- What you have to do
Please copy the leading lines of the entries below exactly, concluding with the line in which "Library Media Center (400, 511)" occurs.

Dataset excerpts:
********************

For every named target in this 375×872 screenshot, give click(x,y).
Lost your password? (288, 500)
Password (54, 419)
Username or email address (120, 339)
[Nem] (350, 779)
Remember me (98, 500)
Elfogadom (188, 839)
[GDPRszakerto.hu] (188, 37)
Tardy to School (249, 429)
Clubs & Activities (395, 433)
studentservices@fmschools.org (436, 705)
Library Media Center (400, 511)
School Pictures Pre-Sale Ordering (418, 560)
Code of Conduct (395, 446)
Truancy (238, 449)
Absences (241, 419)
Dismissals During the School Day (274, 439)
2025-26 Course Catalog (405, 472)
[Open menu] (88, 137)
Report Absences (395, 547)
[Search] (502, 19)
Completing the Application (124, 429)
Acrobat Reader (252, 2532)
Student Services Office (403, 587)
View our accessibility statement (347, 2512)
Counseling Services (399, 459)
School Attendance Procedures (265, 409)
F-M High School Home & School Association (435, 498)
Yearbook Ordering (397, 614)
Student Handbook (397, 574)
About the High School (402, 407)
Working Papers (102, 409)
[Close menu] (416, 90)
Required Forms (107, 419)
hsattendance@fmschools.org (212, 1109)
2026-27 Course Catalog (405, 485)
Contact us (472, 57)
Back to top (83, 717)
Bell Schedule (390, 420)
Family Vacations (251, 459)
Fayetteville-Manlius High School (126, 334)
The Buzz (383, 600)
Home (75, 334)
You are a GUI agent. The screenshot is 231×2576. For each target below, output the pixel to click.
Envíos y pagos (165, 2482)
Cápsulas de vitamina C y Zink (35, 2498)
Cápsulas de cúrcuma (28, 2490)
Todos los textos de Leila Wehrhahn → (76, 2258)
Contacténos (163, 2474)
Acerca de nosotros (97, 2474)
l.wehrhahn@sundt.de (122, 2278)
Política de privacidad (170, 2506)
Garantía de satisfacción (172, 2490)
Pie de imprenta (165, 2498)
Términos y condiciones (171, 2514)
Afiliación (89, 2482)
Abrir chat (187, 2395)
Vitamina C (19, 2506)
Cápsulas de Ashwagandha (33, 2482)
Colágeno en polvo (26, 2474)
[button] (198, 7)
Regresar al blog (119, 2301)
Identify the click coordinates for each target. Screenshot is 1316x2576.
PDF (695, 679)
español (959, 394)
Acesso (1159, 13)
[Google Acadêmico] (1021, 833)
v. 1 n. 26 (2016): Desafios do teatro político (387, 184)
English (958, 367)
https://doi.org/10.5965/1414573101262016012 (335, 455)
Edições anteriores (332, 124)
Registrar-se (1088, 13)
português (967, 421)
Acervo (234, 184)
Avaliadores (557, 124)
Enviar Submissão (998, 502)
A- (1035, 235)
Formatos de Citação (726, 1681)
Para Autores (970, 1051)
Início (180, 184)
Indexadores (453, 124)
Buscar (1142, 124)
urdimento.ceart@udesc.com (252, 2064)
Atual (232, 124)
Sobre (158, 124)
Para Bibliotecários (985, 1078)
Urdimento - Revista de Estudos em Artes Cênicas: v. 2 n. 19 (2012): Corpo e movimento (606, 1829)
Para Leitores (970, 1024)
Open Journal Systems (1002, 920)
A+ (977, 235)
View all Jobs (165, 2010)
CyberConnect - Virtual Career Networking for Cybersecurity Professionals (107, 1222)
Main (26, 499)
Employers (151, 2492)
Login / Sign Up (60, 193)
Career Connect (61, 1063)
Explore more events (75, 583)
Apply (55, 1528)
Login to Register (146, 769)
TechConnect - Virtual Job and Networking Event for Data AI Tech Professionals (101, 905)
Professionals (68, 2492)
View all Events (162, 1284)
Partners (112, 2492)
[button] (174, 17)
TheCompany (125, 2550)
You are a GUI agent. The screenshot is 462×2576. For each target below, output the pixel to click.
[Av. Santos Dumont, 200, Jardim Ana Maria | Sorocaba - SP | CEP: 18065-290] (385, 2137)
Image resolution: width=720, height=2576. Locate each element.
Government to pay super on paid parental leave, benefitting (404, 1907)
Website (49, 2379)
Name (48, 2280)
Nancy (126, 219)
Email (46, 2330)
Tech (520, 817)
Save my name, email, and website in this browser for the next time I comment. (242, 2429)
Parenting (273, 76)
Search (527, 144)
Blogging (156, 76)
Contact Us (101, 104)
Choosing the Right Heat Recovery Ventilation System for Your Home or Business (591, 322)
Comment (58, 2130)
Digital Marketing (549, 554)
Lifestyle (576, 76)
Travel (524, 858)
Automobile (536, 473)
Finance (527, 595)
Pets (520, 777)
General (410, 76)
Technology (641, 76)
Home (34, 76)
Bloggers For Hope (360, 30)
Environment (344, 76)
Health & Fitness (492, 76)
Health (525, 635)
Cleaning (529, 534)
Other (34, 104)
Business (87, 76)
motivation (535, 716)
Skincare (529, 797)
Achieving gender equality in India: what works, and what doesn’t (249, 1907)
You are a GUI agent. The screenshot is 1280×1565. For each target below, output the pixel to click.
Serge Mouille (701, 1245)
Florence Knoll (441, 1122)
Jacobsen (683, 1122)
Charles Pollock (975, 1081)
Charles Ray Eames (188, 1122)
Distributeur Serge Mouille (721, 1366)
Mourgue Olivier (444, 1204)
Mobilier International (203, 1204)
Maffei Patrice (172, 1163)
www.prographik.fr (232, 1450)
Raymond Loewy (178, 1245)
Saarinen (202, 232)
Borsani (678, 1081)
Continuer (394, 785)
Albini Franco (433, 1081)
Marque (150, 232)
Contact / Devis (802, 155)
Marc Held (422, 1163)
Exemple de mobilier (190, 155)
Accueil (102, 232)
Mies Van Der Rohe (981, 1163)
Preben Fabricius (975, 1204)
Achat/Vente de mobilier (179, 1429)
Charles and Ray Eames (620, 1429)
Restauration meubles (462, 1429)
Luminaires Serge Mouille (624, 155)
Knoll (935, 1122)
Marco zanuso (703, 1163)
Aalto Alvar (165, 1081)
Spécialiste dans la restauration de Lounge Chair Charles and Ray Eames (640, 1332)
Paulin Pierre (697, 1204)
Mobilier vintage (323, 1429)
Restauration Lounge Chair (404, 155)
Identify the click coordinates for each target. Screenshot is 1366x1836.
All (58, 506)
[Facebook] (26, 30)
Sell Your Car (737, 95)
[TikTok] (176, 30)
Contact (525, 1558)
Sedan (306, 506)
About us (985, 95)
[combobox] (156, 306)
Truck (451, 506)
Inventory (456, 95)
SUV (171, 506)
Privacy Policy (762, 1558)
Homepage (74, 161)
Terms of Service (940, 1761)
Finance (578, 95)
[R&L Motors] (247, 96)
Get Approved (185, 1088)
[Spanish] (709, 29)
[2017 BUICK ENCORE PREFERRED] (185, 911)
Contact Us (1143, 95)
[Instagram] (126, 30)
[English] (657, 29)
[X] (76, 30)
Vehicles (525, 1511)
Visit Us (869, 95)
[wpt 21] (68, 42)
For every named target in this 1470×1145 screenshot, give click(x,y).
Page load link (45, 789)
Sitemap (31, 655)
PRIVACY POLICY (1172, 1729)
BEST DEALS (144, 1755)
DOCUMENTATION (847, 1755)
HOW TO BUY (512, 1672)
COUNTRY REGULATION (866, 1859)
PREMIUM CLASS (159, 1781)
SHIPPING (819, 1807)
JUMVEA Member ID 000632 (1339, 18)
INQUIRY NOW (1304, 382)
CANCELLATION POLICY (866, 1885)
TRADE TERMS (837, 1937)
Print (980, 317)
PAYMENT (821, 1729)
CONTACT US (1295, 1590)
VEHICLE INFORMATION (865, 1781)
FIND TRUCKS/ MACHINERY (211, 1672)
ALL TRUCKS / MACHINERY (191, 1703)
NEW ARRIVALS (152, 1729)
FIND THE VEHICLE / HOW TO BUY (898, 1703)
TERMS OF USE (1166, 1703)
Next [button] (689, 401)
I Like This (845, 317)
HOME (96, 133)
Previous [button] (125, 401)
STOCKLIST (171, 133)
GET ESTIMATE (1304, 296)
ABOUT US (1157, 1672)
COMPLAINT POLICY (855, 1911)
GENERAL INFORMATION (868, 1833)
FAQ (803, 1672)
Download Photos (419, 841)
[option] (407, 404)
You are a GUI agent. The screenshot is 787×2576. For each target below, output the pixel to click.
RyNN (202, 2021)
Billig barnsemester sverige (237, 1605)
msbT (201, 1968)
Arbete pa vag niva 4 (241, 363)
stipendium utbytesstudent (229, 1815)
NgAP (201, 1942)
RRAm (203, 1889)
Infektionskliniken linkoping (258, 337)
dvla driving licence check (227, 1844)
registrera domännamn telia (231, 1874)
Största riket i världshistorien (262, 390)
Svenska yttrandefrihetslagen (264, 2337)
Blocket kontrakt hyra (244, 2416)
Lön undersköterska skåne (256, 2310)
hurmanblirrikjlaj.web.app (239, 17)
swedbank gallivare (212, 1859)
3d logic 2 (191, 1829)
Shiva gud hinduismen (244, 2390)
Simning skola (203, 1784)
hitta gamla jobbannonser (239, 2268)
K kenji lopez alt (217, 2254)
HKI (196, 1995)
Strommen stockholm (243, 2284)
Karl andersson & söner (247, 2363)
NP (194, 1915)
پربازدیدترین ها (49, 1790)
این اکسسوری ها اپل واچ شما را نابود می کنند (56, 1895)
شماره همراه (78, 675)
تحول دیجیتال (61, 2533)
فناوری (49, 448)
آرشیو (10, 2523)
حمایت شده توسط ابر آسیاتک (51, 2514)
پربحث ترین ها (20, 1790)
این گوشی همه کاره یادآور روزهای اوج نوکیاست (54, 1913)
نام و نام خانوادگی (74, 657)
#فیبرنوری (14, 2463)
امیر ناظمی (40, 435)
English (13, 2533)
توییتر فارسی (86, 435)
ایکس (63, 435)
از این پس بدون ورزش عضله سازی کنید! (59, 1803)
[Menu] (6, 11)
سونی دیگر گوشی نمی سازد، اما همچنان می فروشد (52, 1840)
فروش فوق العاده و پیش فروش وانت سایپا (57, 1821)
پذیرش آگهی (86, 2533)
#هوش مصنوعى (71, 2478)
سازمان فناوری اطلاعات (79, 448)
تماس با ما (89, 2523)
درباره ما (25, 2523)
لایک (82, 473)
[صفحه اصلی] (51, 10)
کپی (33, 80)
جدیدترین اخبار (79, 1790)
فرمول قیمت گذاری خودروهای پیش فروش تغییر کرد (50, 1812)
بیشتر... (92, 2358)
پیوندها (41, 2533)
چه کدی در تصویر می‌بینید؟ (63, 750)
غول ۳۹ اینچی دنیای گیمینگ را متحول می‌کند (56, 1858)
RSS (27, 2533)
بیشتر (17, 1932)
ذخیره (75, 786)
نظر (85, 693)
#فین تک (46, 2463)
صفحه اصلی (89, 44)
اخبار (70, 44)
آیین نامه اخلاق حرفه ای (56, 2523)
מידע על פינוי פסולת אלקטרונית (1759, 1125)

********************

- Result of the exercise
For every named target in this 375×872 screenshot, give click(x,y).
Lost your password? (288, 500)
Password (54, 419)
Username or email address (120, 339)
[Nem] (350, 779)
Remember me (98, 500)
Elfogadom (188, 839)
[GDPRszakerto.hu] (188, 37)
Tardy to School (249, 429)
Clubs & Activities (395, 433)
studentservices@fmschools.org (436, 705)
Library Media Center (400, 511)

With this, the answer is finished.